Shortly after, in the discussion forum, he published a short summary of his solution that has become a reference for many Kagglers because of his smart usage of denoising autoencoders and neural networks (https://www.kaggle.com/competitions/porto-seguro-safe-driver-prediction/discussion/44629). Although Michael hasn’t accompanied his post with any Python code regarding his solution (he described his coding work as an “old-school” and “low-level” one, being directly written in C++/CUDA with no Python), his writing is quite rich in references to what models he has used as well as their hyperparameters and architectures.

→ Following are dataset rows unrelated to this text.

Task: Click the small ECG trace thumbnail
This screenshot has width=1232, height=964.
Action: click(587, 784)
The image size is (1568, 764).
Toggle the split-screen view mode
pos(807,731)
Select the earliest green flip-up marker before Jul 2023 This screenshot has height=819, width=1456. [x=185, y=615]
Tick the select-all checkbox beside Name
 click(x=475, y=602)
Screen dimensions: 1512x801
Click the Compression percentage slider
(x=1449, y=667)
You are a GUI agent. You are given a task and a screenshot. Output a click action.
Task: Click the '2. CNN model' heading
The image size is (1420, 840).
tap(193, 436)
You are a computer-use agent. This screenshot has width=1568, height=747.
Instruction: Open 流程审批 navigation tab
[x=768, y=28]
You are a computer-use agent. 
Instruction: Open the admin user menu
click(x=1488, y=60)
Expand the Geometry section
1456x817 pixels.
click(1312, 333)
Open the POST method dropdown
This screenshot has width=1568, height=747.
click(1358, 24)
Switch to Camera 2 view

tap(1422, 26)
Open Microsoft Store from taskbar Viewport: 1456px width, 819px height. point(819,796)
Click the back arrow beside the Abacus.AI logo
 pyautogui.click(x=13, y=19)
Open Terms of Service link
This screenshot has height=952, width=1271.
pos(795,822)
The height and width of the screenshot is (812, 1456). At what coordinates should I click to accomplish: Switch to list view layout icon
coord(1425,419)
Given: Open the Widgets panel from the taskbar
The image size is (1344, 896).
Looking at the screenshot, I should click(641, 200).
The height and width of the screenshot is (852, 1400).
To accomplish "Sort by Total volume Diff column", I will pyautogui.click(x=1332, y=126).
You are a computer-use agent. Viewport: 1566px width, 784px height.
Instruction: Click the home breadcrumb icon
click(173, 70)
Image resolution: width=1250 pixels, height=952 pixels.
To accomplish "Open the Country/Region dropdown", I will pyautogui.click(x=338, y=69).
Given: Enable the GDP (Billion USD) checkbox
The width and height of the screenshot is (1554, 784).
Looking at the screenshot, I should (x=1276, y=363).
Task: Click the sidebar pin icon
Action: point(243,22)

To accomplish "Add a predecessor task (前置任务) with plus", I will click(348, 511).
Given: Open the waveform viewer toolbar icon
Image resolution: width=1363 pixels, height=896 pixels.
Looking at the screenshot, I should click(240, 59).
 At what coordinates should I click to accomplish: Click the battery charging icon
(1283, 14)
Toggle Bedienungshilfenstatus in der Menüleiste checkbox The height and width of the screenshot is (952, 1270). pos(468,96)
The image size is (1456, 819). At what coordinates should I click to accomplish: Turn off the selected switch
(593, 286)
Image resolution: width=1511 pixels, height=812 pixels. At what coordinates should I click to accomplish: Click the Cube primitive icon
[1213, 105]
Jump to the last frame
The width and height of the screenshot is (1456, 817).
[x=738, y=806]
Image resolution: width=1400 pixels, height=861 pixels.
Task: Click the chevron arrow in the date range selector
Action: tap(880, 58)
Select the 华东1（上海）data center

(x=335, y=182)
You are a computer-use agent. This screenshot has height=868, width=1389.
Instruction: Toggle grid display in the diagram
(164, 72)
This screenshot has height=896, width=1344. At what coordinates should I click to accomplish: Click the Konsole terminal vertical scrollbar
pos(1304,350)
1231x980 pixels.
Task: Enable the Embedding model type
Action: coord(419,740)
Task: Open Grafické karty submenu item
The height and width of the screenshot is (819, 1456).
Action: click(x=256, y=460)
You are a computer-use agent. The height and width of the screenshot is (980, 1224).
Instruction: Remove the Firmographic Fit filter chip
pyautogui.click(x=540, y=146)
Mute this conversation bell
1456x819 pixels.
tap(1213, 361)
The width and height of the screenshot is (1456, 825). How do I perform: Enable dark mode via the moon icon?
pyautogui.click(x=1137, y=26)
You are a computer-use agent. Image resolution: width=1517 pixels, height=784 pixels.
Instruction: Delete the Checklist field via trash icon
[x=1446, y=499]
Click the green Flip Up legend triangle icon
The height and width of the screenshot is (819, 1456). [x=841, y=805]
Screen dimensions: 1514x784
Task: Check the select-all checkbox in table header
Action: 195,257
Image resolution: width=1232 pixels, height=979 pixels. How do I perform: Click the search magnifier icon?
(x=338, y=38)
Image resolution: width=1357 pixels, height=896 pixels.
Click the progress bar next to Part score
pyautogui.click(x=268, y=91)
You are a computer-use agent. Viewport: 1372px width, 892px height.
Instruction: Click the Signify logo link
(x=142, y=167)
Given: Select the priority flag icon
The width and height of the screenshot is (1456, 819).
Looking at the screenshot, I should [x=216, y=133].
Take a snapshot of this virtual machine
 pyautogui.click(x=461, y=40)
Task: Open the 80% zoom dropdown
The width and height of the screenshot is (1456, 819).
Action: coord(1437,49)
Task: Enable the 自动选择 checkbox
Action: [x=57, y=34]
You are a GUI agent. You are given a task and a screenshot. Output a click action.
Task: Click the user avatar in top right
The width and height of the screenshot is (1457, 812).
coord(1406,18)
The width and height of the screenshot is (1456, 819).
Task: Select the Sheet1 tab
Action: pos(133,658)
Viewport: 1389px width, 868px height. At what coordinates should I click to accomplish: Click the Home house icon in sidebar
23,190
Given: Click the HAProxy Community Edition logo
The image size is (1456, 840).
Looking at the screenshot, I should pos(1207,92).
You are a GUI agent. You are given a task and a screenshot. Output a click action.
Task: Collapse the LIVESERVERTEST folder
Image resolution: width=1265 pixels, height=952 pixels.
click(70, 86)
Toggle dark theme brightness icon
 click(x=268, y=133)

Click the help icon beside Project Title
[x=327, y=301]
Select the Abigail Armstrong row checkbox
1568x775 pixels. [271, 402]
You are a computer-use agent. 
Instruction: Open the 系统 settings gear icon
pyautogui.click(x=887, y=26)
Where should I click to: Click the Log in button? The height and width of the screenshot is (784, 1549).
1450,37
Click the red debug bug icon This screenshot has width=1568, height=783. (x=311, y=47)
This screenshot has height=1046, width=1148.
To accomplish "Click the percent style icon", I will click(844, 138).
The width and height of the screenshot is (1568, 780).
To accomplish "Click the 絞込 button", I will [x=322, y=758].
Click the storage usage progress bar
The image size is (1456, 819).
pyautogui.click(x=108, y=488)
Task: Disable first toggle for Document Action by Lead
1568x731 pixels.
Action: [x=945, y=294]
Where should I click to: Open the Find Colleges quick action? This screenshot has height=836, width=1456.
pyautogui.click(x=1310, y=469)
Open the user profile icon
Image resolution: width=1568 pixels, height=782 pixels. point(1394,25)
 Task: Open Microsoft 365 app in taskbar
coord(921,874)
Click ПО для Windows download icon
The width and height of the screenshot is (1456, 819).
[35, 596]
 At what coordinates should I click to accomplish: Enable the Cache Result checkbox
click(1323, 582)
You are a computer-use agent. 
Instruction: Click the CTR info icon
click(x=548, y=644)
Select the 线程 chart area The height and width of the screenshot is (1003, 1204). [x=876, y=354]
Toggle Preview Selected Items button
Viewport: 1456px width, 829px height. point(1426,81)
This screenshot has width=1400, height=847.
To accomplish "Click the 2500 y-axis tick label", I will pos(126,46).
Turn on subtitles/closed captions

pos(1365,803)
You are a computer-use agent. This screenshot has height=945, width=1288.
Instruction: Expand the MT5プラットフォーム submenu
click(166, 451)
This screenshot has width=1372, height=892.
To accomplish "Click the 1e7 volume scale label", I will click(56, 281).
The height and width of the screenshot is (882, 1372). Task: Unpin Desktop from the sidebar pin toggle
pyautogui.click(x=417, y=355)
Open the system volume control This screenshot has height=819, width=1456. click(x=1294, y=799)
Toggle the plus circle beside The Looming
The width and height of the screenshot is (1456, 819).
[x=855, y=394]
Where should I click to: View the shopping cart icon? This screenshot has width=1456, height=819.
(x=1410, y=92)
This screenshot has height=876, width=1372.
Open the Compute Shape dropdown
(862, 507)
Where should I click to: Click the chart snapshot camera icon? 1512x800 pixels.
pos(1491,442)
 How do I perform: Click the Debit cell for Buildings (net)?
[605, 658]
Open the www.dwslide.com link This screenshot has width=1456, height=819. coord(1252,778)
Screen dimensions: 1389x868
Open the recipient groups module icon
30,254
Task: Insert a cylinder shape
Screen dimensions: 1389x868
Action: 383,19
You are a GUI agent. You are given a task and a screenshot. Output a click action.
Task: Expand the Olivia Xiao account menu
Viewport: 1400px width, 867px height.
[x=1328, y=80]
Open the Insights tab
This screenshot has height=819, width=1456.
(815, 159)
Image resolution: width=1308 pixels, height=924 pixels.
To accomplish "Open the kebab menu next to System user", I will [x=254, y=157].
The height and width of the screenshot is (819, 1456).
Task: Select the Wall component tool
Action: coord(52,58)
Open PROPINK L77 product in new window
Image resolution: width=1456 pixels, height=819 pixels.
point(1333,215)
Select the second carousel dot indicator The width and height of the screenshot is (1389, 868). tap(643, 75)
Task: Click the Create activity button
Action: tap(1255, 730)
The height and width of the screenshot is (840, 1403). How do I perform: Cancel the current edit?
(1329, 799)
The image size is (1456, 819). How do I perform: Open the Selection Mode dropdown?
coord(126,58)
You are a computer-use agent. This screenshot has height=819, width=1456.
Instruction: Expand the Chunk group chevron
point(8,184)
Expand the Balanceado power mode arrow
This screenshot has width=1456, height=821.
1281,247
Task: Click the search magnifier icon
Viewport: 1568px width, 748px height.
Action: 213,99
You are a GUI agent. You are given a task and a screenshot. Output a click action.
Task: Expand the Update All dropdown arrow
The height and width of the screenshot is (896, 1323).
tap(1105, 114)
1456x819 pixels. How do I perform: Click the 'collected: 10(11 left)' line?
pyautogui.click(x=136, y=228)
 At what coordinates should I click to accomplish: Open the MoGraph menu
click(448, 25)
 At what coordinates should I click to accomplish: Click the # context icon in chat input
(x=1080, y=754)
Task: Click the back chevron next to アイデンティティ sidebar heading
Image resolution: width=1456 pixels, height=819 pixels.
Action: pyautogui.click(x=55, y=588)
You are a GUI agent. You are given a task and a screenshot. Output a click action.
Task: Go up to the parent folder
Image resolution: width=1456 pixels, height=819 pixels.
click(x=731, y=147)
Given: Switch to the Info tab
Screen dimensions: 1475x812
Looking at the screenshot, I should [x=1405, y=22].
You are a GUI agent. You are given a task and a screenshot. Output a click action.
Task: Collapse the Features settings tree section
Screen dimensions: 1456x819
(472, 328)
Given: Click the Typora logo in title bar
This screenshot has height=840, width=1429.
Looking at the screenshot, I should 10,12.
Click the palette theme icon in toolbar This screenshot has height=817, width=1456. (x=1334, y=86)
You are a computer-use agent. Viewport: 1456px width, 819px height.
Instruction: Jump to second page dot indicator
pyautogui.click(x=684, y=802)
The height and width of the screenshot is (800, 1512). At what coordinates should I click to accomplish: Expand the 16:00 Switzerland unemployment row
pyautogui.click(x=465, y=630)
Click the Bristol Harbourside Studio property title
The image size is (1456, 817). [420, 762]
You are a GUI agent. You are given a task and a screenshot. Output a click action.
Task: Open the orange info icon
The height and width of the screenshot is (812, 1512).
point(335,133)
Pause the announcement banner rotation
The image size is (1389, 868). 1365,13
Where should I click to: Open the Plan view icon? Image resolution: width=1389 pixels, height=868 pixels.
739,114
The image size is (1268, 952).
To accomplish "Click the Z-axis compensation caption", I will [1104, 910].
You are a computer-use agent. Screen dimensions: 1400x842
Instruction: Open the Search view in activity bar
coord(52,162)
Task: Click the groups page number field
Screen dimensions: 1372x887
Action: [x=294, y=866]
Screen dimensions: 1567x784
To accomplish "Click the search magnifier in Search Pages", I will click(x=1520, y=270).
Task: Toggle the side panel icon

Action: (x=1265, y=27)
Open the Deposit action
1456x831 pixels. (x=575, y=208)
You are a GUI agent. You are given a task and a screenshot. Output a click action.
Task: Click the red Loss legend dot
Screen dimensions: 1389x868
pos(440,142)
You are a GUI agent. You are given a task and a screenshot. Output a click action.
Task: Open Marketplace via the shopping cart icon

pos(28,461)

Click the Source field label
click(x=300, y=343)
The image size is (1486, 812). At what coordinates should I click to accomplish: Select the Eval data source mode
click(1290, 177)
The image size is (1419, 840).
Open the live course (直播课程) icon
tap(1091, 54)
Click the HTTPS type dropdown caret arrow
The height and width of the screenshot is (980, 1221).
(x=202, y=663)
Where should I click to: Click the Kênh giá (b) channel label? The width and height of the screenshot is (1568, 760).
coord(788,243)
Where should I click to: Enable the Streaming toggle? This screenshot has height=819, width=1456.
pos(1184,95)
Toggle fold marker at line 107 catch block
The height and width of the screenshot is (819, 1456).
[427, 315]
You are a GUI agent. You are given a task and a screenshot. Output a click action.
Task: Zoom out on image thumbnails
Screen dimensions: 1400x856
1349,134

First, Michael explains that his solution is composed of a blend of six models (one LightGBM model and five neural networks). Moreover, since no advantage could be gained by weighting the contributions of each model to the blend (as well as doing linear and non-linear stacking), likely because of overfitting, he states that he resorted to just a blend of models (where all the models had equal weight) that have been built from different seeds.
Such insight makes the task much easier for us to replicate his approach, also because he also because he mentions that just having blended the LightGBM’s results with one from the neural networks he built would have been enough to guarantee first place in the competition.
This insight will limit our exercise work to two good single models instead of a host of them. In addition, he mentioned having done little data processing, besides dropping some columns and one-hot encoding categorical features.